▶ **Provided records**

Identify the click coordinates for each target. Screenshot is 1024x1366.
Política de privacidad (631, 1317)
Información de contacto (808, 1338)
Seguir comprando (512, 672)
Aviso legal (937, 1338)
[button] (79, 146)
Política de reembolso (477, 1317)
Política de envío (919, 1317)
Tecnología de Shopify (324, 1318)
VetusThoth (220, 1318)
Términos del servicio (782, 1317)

==

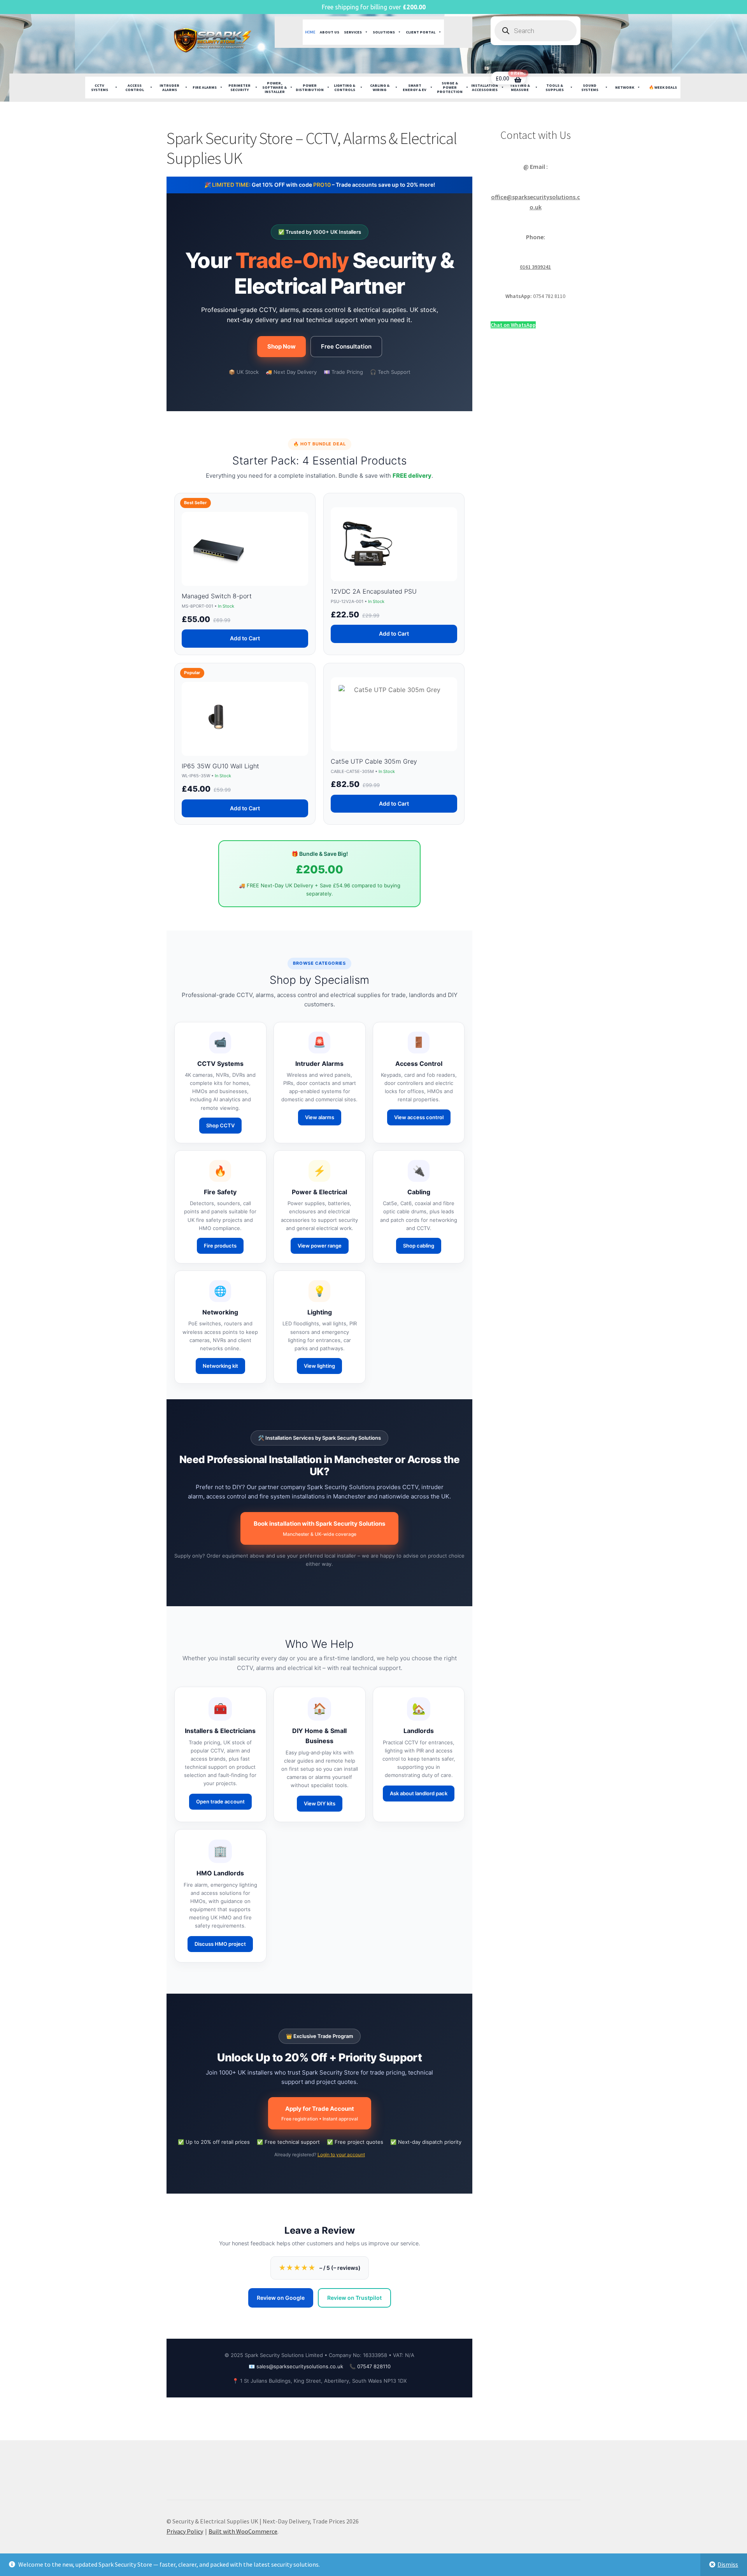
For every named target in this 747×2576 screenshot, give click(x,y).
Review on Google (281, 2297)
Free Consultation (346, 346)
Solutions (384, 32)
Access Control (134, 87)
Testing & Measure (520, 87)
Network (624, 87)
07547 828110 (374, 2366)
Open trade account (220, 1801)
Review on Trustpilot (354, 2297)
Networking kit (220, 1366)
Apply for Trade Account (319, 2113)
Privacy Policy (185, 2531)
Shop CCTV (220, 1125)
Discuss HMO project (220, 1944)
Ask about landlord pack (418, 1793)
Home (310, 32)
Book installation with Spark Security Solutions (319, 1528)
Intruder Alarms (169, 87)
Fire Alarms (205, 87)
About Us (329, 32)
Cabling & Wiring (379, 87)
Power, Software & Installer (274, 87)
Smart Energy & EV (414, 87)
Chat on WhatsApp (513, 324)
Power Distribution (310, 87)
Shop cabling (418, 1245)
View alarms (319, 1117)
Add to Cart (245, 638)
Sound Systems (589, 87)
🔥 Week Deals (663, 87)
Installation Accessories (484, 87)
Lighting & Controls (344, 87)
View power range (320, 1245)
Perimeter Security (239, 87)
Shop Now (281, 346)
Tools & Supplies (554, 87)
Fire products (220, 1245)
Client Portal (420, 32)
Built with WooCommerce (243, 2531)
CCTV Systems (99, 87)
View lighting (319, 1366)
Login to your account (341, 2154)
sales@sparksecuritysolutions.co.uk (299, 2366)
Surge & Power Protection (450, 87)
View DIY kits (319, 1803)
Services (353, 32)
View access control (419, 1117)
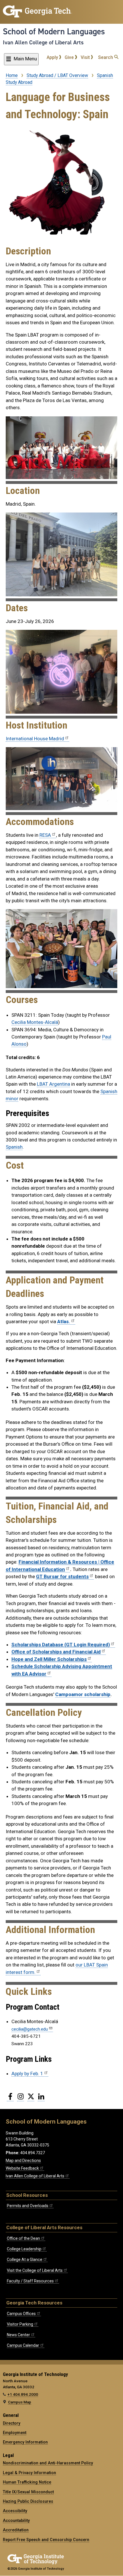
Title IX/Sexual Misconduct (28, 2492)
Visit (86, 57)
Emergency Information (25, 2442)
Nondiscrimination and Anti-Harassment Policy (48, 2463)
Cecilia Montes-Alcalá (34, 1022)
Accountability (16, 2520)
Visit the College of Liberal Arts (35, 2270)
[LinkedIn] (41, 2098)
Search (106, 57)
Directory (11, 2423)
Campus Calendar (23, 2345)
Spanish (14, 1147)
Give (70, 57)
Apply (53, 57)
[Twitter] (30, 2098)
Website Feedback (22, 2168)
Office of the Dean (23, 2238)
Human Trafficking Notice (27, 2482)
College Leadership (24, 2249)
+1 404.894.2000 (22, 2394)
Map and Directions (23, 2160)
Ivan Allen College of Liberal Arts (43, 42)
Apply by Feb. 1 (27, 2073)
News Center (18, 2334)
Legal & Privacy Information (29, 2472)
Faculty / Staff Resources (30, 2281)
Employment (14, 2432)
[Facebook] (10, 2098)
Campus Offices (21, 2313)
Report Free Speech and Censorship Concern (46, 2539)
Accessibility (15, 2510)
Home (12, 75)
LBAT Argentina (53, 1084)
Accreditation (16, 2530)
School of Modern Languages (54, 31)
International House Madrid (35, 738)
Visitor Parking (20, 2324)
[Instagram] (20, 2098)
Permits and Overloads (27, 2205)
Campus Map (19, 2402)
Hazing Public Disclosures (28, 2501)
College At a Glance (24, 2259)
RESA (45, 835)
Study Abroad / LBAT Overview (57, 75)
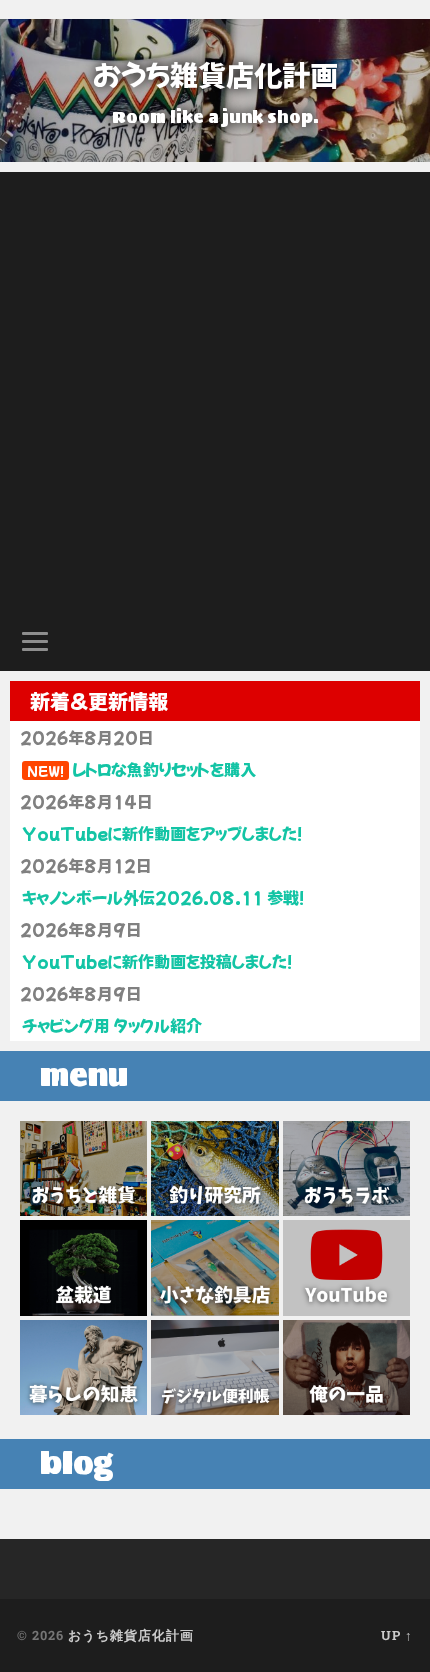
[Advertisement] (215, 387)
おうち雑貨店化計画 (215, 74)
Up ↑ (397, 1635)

▶ **Task directions**
From the records above, retype only the lines starting at the line that contains "Política de reembolso (477, 1317)" and ending at the line that contains "Términos del servicio (782, 1317)", both included.

▶ **Your solution**
Política de reembolso (477, 1317)
Política de envío (919, 1317)
Tecnología de Shopify (324, 1318)
VetusThoth (220, 1318)
Términos del servicio (782, 1317)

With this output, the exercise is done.